Monday, March 28, 2011

Passing the Baton: Ensuring an Ongoing Church Planting Strategy


This is my last installment on the subject of how to facilitate effective church planting in the Baptist Association. This post also covers a key piece to the puzzle if you want a church planting emphasis to outlast your own ministry as a Director of Missions.

At this point in the game, you have created a culture that understands the Great Commission neccesity of church planting. A system of recruitment, assessment, training, deployment, and support is in place. The cooperation of state, national, and network partners is in place, and you are beginning to see the Kingdom advance that always ensues when new churches are planted to penetrate lostness. Now comes the hard part: You have to give it away!

I love church planting. But its been more than six years since I've started a church, and my stories started getting old a couple of years ago. Were I to start another church today, the learning curve would be steep even with my prior experience. Culture shifts so rapidly and quickly now that it is simply impossible to keep pace with the constant change in approaches to church planting without actually planting a church. The church planters we have in the field however, are still neck-deep in their experiences. Sponsor churches likewise are actually riding the waves of change as I write. As such, the best way to ensure an ongoing and plausibly perpetual church planting strategy is to turn the entire strategy over to the planters themselves.

We are currently in the middle of this process now, and have begun to develop a "Parent Church Network" (PCN). All members of this network have recently planted a church themselves, or they have parented a plant and demonstrated through that experience that they know what they are doing. Though I'm technically still in the driver's seat, the goal is to have the lion's share of the operation, policy-making, budgeting, etc. turned over to the PCN within the next two years.

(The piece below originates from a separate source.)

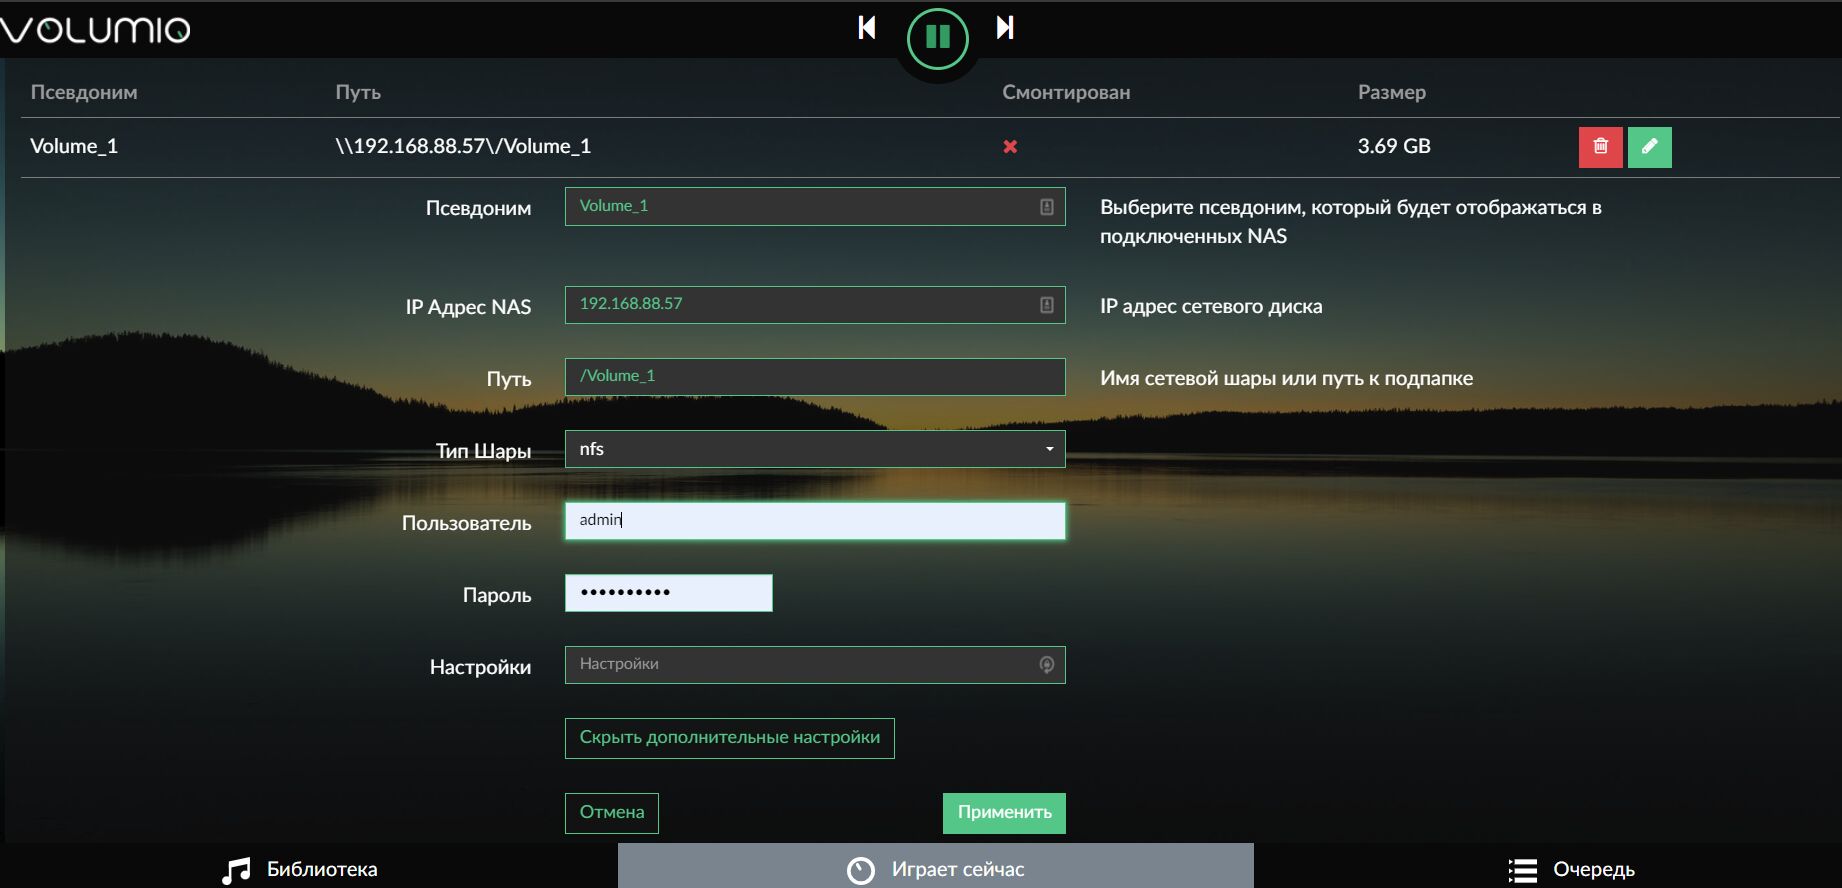Click the Путь field containing /Volume_1
The height and width of the screenshot is (888, 1842).
tap(814, 377)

This doesn't mean I won't be involved. On the contrary, I will continue to "start fires" in this area by expanding partnerships between churches, church plants, pastors, church planters, church planting networks and other denominational entities. But the process will be governed by those who are actually doing the work. If I get hit by a bus, they can always replace a catalyst, but the overall process should not have to suffer in the event that the DOM is removed from the picture.

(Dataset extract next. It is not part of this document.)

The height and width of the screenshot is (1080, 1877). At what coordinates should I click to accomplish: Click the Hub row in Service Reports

But the greatest reason to turn church planting over to the planters is given by Bob Logan: He states that church planting movements "that reproduce quickly and spread among the people, can best be led by grassroots movements of ordinary believers doing what Jesus called them to do."

Currently, one of our planters who serves on our Association's Executive Board is working alongside me in anything related to church planting. My goal by the end of the year is to help him build a team that will oversee this work in MMBA. One awesome part of this is the people we have identified to date to join this team. One is a former moderator who has served as pastor of his church for more than 30 years, and who has helped us plant four churches. Another is the pastor of one of those church plants. Yet another is a planter currently starting a church with the support of the church that was itself started by our former moderator's church. Literally, we have three "generations" of folks who believe in church multiplication serving on this team. Our great hope is that they will lead future church planting in central Maryland, and anywhere else in the world where our member churches are called to go.

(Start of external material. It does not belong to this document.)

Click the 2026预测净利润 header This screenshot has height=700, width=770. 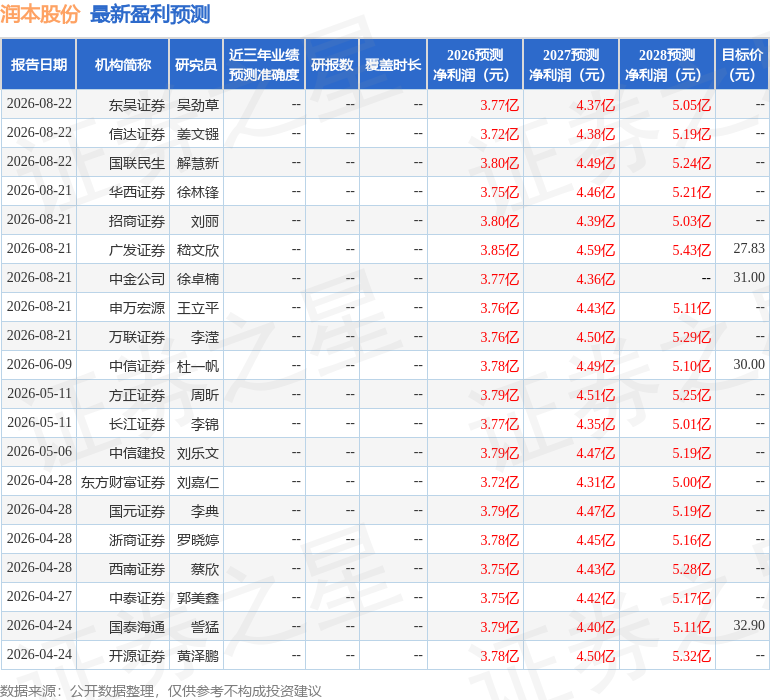[x=475, y=64]
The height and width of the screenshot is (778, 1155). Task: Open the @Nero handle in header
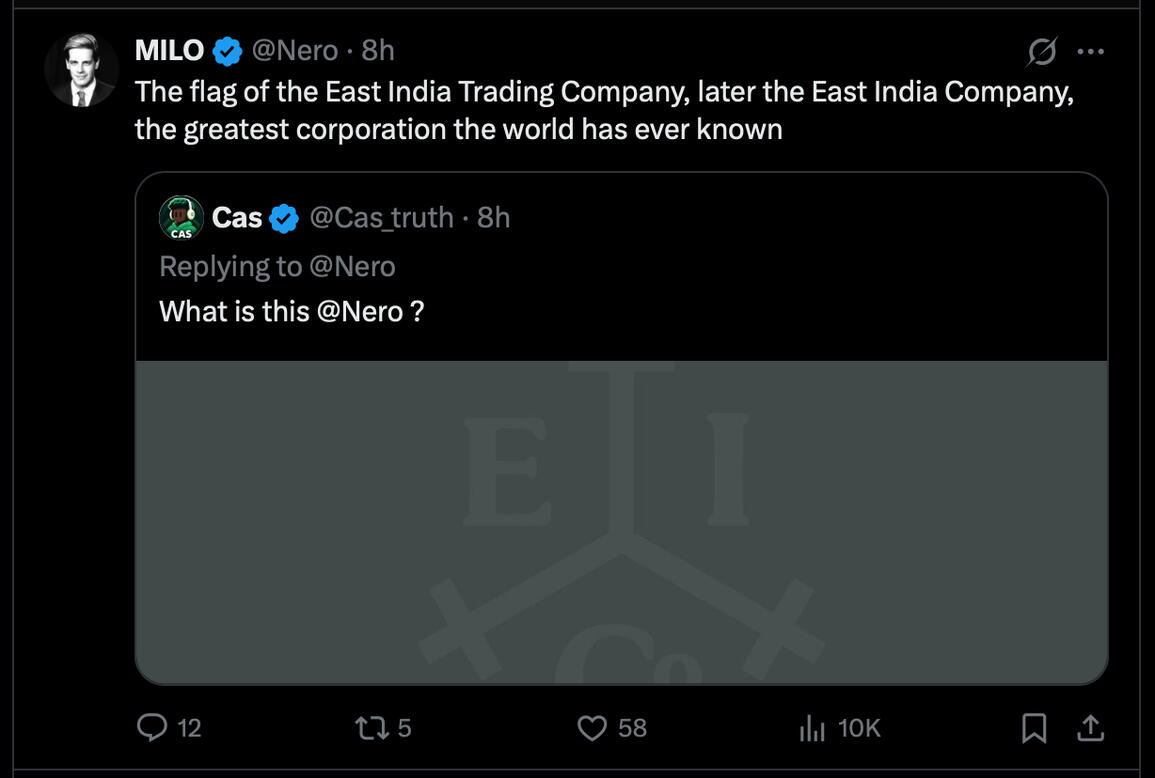pos(294,50)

If those planting churches are to have any sense of ownership when it comes to the Association, you have to grant that ownership. So don't be afraid to hand it off! As I said earlier, their experience is more recent than mine, so they will know better than me how the next generation can be successful. For my part, I'm honored to have played a role in bringing them to this point, and I'm giddy with excitement over how God will use them as our network of churches moves forward.

If you are a Director of Missions, a church planter trying to start a CPM within your association, or a local church pastor with similar passion, I hope this series has been helpful to you, and that it will be helpful to your Association. With 258 million lost people living in the United States, the roughly 1000 Baptist Associations can serve a vital and role in reaching those people by helping plant new churches--or they can become totally irrelevant. I pray you choose to go forth and multiply!